Example 1 STA-Spectral was included to demonstrate that the cationic starch itself, apart from the chemical sensitizers, was not imparting the speed observed. Example 1 STA-Spectral was 111 relative speed units (1.11 log E) slower than Control Example 31. From this it was concluded that the cationic starch was in some way permitting better interaction of the chemical sensitizer with the grain surface than is conventionally realized by employing gelatin as a peptizer.

Example 33 Testing for Starch Retained after Washing

A coating of Example 1 STA prepared as described in Example 32 was treated with a 0.2 wt% solution of active proteolytic enzyme (H.T.-Proteolytic 200 from Miles Labs, Inc., Elkhart, IN) for 30 min at 35°C to degrade the gelatin. The emulsion grains were washed twice in distilled water and examined by infra-red spectroscopy. The infra-red absorption spectrum of the starch was clearly observed, demonstrating that the starch remained a permanent part of the emulsion and was not removed by washing.

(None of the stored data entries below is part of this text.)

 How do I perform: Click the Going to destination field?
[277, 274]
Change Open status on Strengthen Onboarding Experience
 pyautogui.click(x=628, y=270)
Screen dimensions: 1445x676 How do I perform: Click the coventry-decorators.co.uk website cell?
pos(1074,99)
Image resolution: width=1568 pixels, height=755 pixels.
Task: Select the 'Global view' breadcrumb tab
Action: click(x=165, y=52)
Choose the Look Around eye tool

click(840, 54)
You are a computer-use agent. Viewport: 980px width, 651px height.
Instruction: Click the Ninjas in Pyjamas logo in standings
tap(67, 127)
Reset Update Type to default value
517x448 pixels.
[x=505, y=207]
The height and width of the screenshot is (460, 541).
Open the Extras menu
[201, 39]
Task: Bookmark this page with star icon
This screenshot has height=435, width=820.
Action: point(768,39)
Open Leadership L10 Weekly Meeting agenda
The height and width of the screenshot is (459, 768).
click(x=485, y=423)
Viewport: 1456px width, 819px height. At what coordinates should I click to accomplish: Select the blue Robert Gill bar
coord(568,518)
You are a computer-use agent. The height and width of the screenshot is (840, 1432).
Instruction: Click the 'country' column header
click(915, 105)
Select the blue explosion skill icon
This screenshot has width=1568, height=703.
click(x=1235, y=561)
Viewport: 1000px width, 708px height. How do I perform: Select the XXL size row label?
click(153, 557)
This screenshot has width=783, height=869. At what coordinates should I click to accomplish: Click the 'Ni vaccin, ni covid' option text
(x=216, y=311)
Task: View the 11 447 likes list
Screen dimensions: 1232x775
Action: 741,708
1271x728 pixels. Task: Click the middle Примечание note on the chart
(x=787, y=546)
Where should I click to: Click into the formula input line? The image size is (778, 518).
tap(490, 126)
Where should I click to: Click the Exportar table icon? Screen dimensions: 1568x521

Example 34 Peptizer Viscosity Comparisons

CS

A 2 percent by weight cationic starch solution, CS, was prepared by boiling for 30 min a stirred mixture of 8 g STA-LOK ® 400, 2.7 mmoles of NaBr and distilled water to 400 mL. The solution was sonicated for 3 min. The resulting solution was cooled to 40°C, readjusted to 400 mL with distilled water, sonicated for 3 min, and the pH adjusted to 6.0.

GEL

A 2 percent by weight gealtin solution, GEL, was prepared using bone gelatin. To 4 L was added 27 mmoles of NaBr and the pH was adjusted to 6.0 at 40°C.
The kinematic viscosities of water and the CS and GEL solutions were measured at various temperatures. The results are given below. Table III

Viscosity (cP)

Solution Temperature

40°C 20°C 11°C

Water 0.66 1.00 1.27

CS 3.55 5.71 7.39

GEL 1.67 X X

X = Could not be run because the solution solidified.
The viscosity data show that cationic starch has low viscosity at low temperatures while the gelatin solution solidified. This makes cationic starch particularly useful for silver halide grain nucleation and/or growth at temperatures below 25°C.

Claims

A radiation-sensitive emulsion comprised of
silver halide grains including tabular grains
(a) having {111} major faces,

(b) containing greater than 50 mole percent bromide, based on silver, and

(c) accounting for greater than 50 percent of total grain projected area, and

a dispersing medium including a peptizer adsorbed to the silver halide grains,
characterized in that the peptizer is a water dispersible cationic starch.
A radiation-sensitive emulsion according to claim 1 further characterized in that the cationic starch is comprised of α-amylose.
A radiation-sensitive emulsion according to claim 1 further characterized in that the cationic starch is comprised of amylopectin.
A radiation-sensitive emulsion according to any one of claims 1 to 3 further characterized in that the starch contains cationic moieties selected from among protonated amine moieties and quaternary ammonium, sulfonium and phosphonium moieties.
A radiation-sensitive emulsion according to any one of claims 1 to 4 further characterized in that the cationic starch contains α-D-glucopyranose repeating units having 1 and 4 position linkages.
A radiation-sensitive emulsion according to claim 5 further characterized in that the cationic starch additionally contains 6 position linkages in a portion of the α-D-glucopyranose repeating units to form a branched chain polymeric structure.
A radiation-sensitive emulsion according to any one of claims 1 to 6 further characterized in that the tabular grains have a mean thickness in the range from at least 0.07 to 0.3 µm.
A radiation-sensitive emulsion according to any one of claims 1 to 7 further characterized in that the cationic starch is dispersed to at least a colloidal level of dispersion.
A radiation-sensitive emulsion according to any one of claims 1 to 8 further characterized in that the tabular grains are chemically sensitized.